The Hive-Engine Failover PR is Live After a Week of Successful Testing

Hey everyone,

In my previous post, I talked about why Hive-Engine nodes sometimes "limp along" instead of failing over cleanly when a primary RPC goes bad. I pitched two paths: a minimal operational fix (Option A) and a broader architecture redesign (Option B).

The consensus (and my own gut feeling for a first step) was clear: make it work first.

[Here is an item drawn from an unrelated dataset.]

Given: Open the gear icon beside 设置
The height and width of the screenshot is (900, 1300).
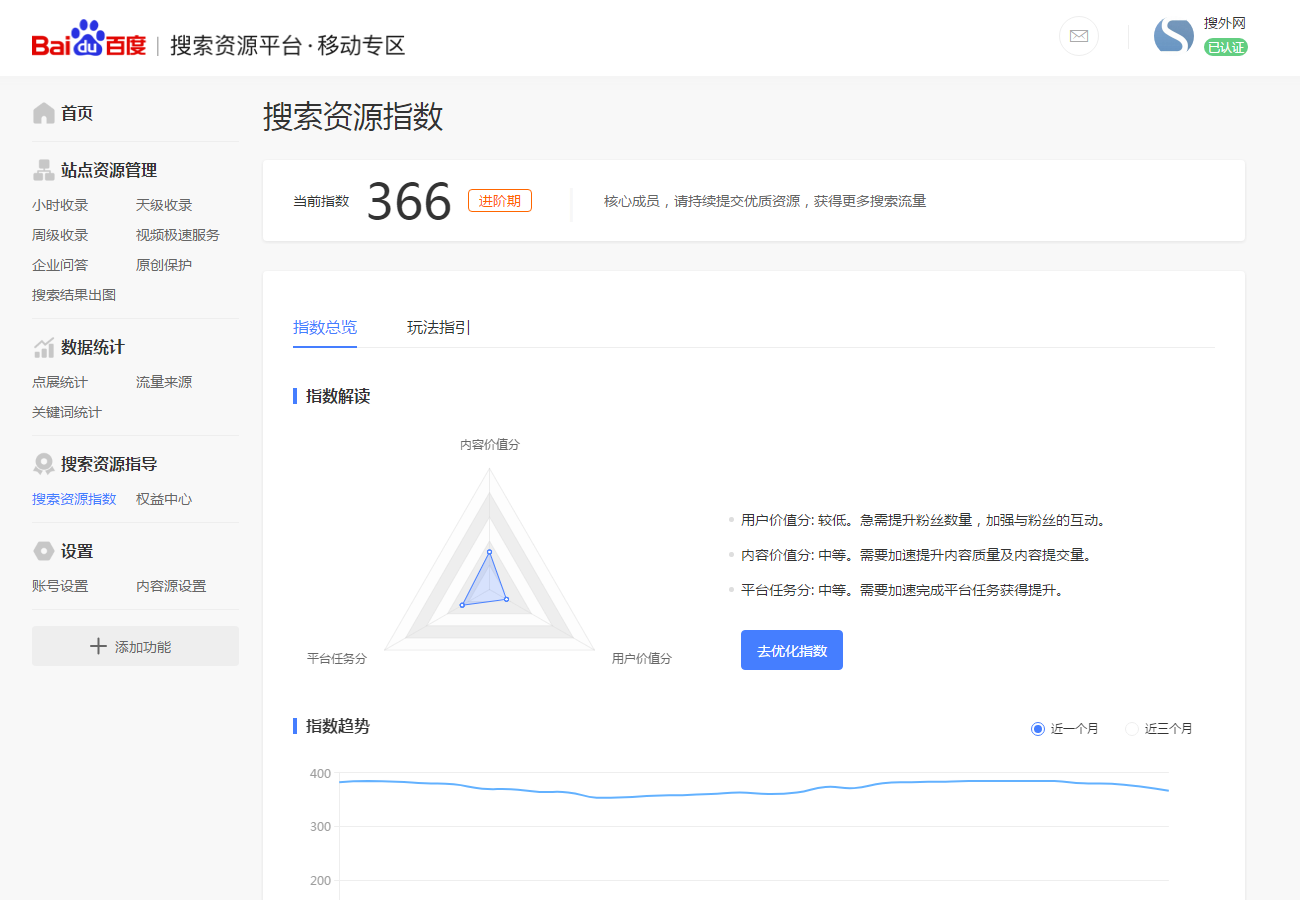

I’ve spent the last week running that "Option A" fix on a live node, and I’m happy to report that the PR to the QA branch is now open.

Pull Request #134

The PR is here:
https://github.com/hive-engine/hivesmartcontracts/pull/134

What’s in the PR?

I didn't just dump a theory into a pull request. I wanted a result that an operator could actually rely on. The final implementation includes:

  1. Request-level failover: Block reads now treat your streamNodes list as a proper failover chain. If one fetch fails, it tries the next node immediately instead of hanging.
  2. Scheduler-level demotion: If a node fails repeatedly, the scheduler "cools it down" and gives other nodes a shot for a short window. This was the key to making the rollover feel decisive.
  3. Shutdown & Reliability: I also pulled in fixes for graceful shutdown (signal propagation and increased timeouts) and an npm audit cleanup to keep the branch clean.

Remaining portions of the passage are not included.